When it comes to packing and prepping for the outdoors, you'll want to put a little more thought into clothing--specifically synthetic material versus cotton--to protect yourself.
"As we move into cooler weather, you'll want three different layers. So, you'll want the first layer to wick away your sweat, the middle layer to insulate you, and then the outer layer to shield you from the wind and rain," says Henderson. "It's nice because if it does get warm or you heat up, you can shed those layers or add them back on."
Thinking about your layers includes making sure you have the right gear on your feet. Look for synthetic or wool socks, and bring an extra pair in case yours get wet. Also, make sure you're wearing waterproof and insulated boots. You'll want to grab a hat or headband and lightweight or midweight fleece gloves as well.
Preparing for a hike during fall or winter is similar to summer hiking preparations, but there are additional tips to consider.
"Start as early as you can just because it does get dark, and you want to make sure that you're hiking while it's light. [To] Bring a map or GPS because some of those trail markers could be covered by snow, and then your batteries don't last as long in the cold. So, making sure that you keep your phone close to your body heat and bring a portable charger in case it does die," Henderson says.

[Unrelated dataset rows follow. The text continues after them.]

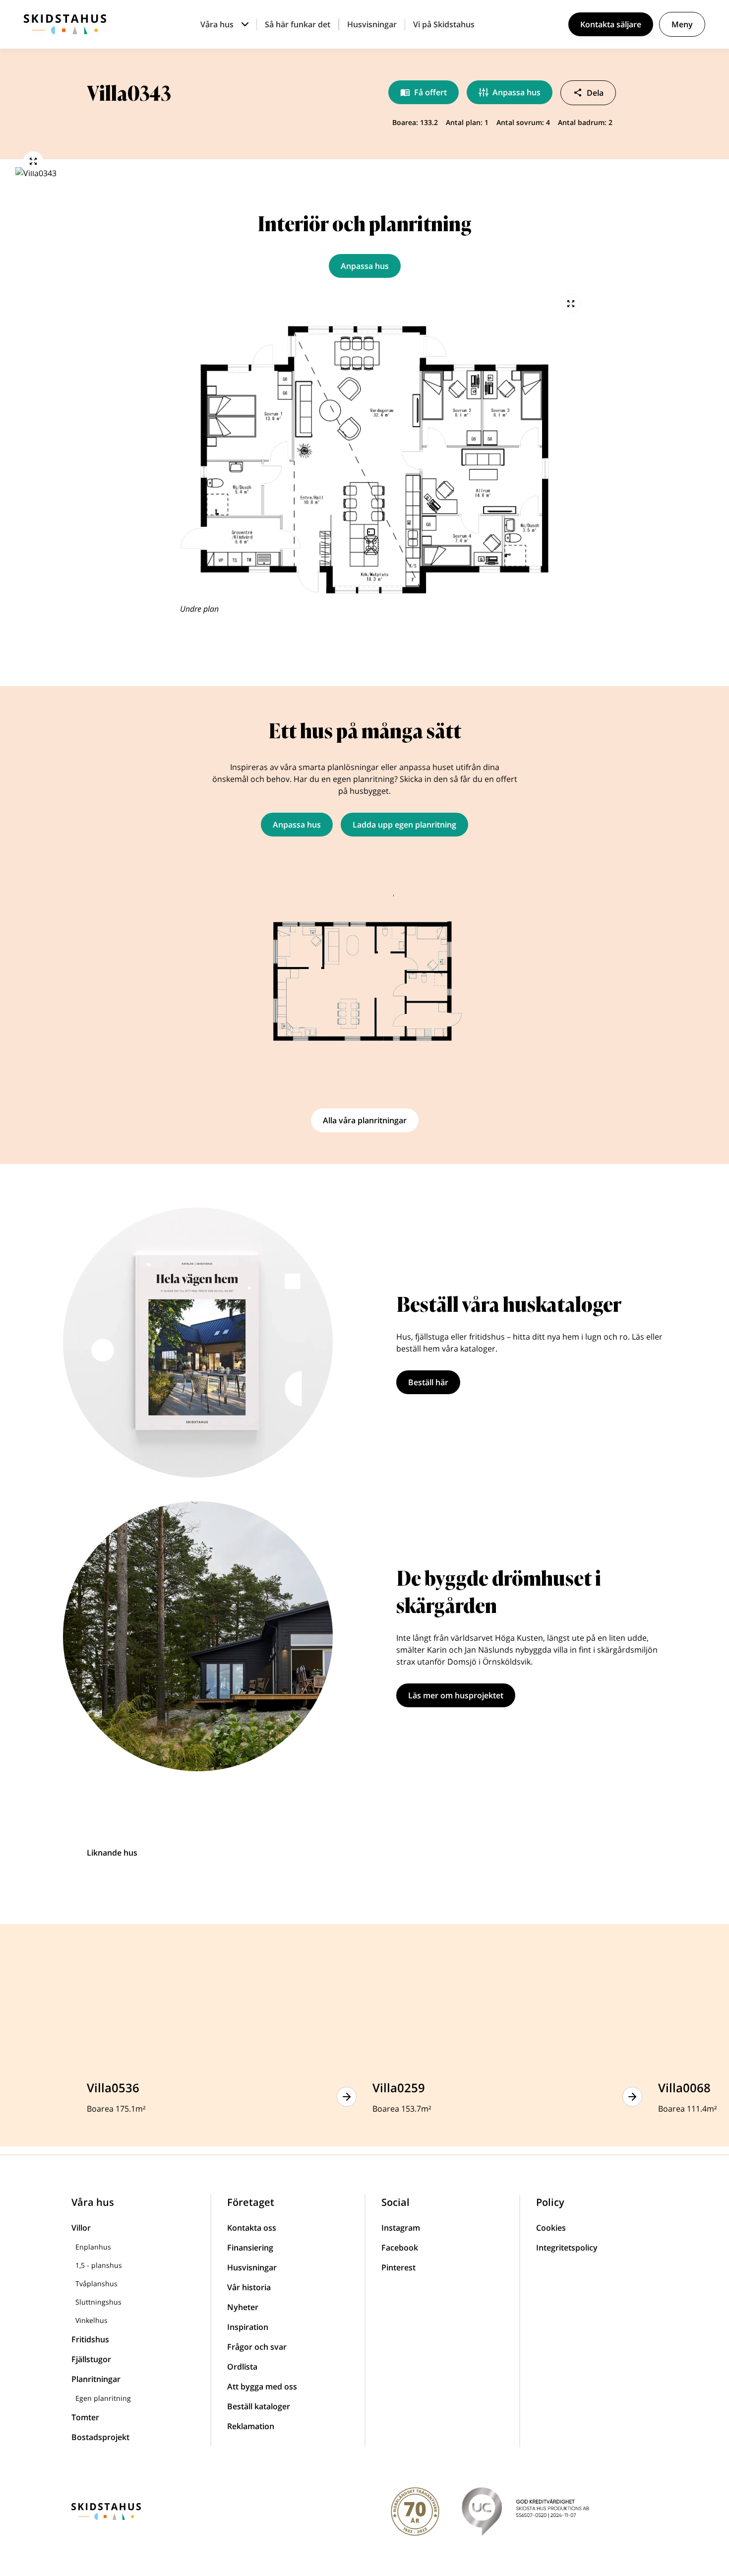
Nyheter (242, 2307)
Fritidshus (90, 2339)
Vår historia (249, 2287)
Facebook (399, 2247)
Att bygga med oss (262, 2386)
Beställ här (428, 1382)
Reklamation (250, 2426)
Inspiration (247, 2326)
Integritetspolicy (567, 2247)
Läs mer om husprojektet (455, 1695)
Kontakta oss (251, 2227)
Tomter (85, 2417)
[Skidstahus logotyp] (65, 24)
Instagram (400, 2227)
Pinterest (398, 2267)
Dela (595, 92)
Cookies (551, 2227)
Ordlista (242, 2366)
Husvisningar (372, 24)
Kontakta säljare (610, 24)
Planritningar (96, 2379)
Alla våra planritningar (365, 1120)
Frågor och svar (257, 2346)
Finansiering (250, 2247)
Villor (81, 2227)
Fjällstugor (91, 2359)
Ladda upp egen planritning (404, 824)
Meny (682, 24)
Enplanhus (93, 2247)
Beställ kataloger (258, 2406)
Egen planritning (103, 2398)
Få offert (430, 92)
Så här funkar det (297, 24)
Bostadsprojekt (100, 2437)
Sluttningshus (98, 2302)
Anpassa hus (516, 92)
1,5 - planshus (98, 2265)
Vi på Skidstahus (444, 24)
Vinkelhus (91, 2320)
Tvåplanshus (96, 2283)
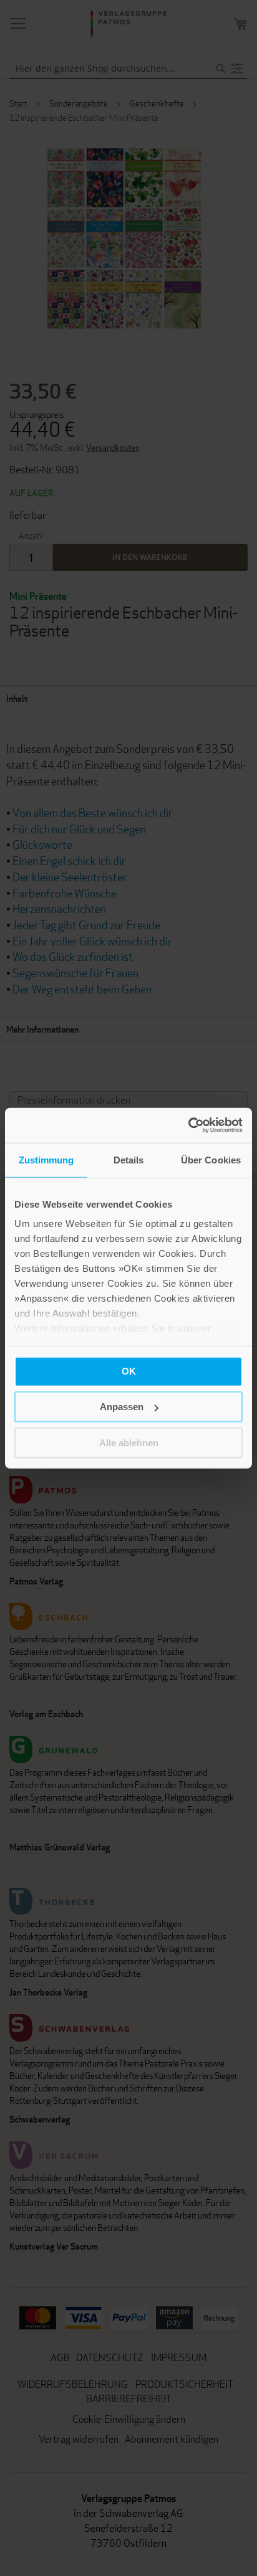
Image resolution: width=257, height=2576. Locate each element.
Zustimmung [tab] (46, 1159)
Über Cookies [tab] (211, 1159)
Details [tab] (129, 1159)
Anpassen (121, 1406)
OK (129, 1370)
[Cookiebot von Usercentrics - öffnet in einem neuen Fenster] (188, 1125)
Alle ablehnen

Henderson suggests choosing an uphill trail to help keep you warm, and be prepared to turn around depending on trail conditions. Always make sure you're aware of the weather, as well as snow and avalanche conditions, before heading to your destination.
As for hydration and fuel, remember tips from summer. Drink three to four liters of water per day, and while you're hiking or tackling another outdoor activity, bring non-caffeinated tea or warm water with you as caffeine makes you more sensitive to the cold. Use insulated mugs instead of hydration packs and choose food and snacks that won't freeze. Remember, you burn more calories while exercising in the cold so your energy needs may be higher.
For more tips, Henderson says any number of outdoor stores in the area are available to help. You can also check Ridge to Rivers for the latest trail conditions.